I think SoL is potentially the most popular genre but I also see it written off as superficial or just a brainless distraction. I sort of disagree. SoL shows have often made me reflect more than action adventures.
Slice of life shows are the type of stuff you just want to turn your brain off and just enjoy something fun.
Slice of life is basically the type of show you just want to watch when you just want to turn your brain off and just have fun for once. I mean not every anime has to be this deep philosophical story like Evangelion. Slice of life doesn’t also necessarily have to be just plotless either like lucky star Haruhi had elements of paranormal in it and Carole and tuesday its the same universe as Cowboy Bebop and Space Dandy.
Some Slice of Life is deeply meaningful and insightful but people just write it off as fluff, you know?
@Sound design: It’s 2012. I’m watching Sword Art Online.
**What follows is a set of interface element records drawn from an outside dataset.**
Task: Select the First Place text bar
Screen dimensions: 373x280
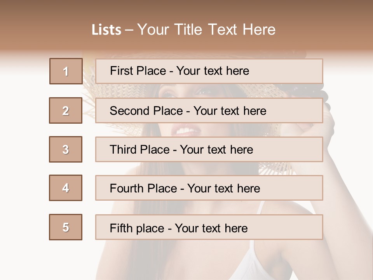Action: pos(209,71)
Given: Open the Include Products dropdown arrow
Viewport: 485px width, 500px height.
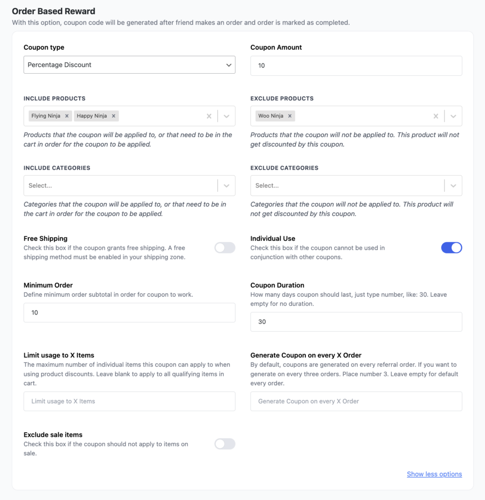Looking at the screenshot, I should pyautogui.click(x=226, y=116).
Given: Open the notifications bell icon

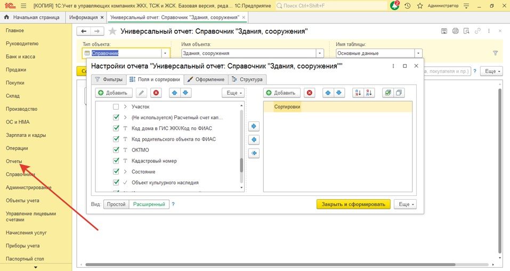Looking at the screenshot, I should 395,5.
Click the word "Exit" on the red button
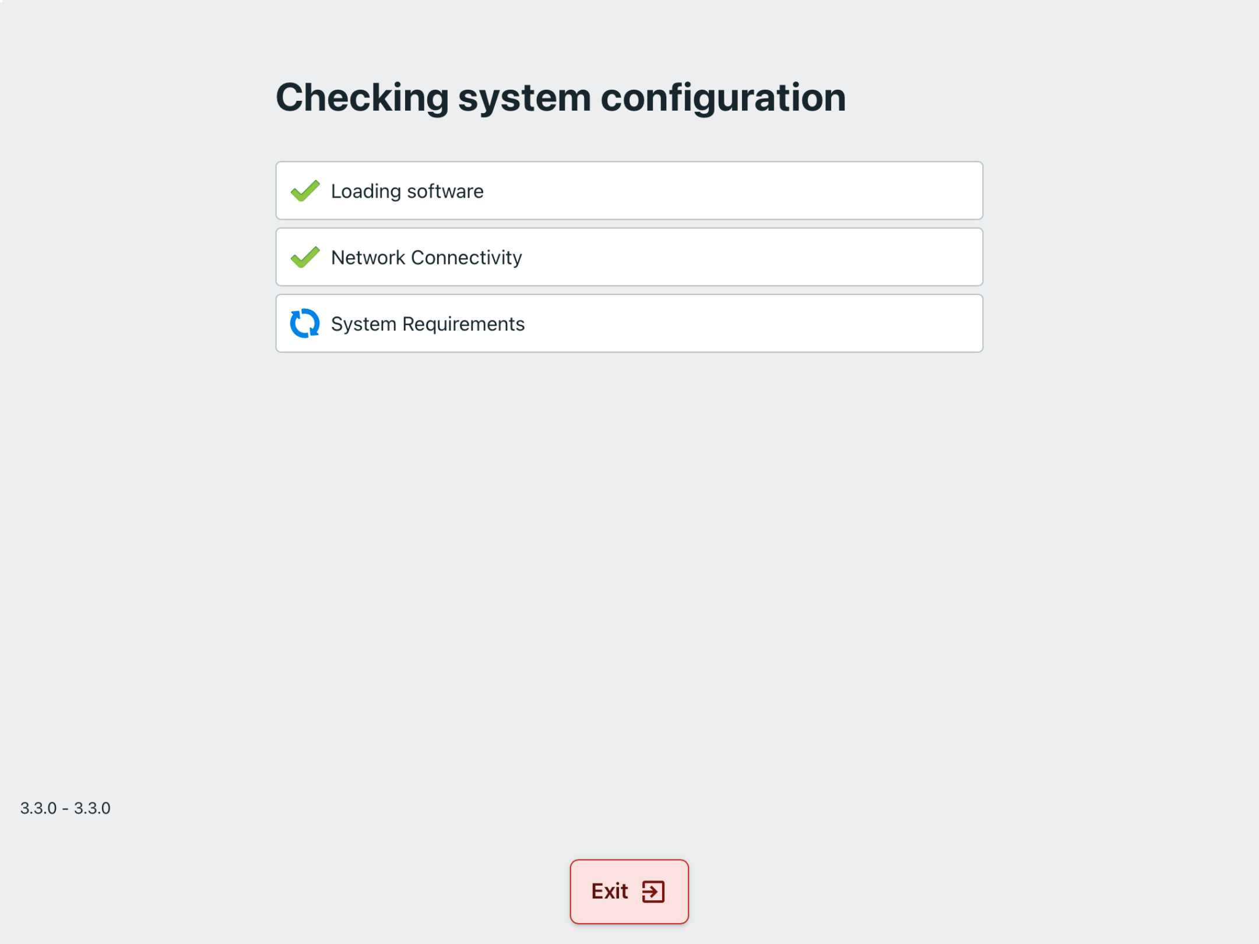 tap(610, 892)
It’s the second half of the show, the one where people soured on it. The musical score of the show was written by Yuki Kajiura, who is a legend and everybody knows. I don’t exactly remember what the conversation was about, but I remember saying that I thought this was one of her better soundtracks, one that was tailored to scenes again and relying less on her personal clichés (like, say, Fate/Zero). I was also saying how I thought the score was better in the second half of the show. I gave an example.
Someone disagreed with me: the score didn’t get better. It’s always been that good, from the beginning of the show. What did get better, though, was the sound direction. The shows track mixing made more of the score in second half. Better balance, and so on. I never rewatched the first half of SAO; the show’s just not good enough to waste a re-watch on (for me). But this was the first time I started to pay attention to sound direction. The balance of music, speech and ambient sound. I’d never really known what a sound director does, so this was a revelation.
As it is, I didn’t learn much since then. I’m just not really good about that. But I do appreciate the work they do. It’s purposefully invisible and makes other people’s work shine: the voice actors, the composers and musicians, the scenic atmosphere… I don’t have what it takes to talk meaningfully about sound design, but it’s certainly good to remember the job from time to time. It’s not a job that gives you fame, but the anime we like so much would be a so much poorer experience, if they did a bad job.
I’m a lot like you, I can sense something is great about the experience but I have a very though time pinpointing it, especially when it comes to sound design.
“the sound of cicadas”
*Higurashi flashbacks intensifies*
Honestly though, I think I mentioned it in one of my evangelion posts but I somehow found those rather still frames in the anime okay to watch cause the background noises and effects just made it feel like I was just staring blankly and absorbing the surroundings.
Well, I guess what we mean when we say that slice of life has no plot is just that it isn’t the main point. Slice of life is all about the fun interactions between characters and depending on the existence of the drama tag, some internal conflicts.
Talk about backgrounds without talking about Makoto Shinkai?! O.O
I saw your name in theatres which is great but also means I didn’t get screencaps and have a chance to really pour over backgrounds. But I know little shoka was really into the backgrounds in that movie.
Oh he was another blogger who was absolutely enamoured with the art of your name.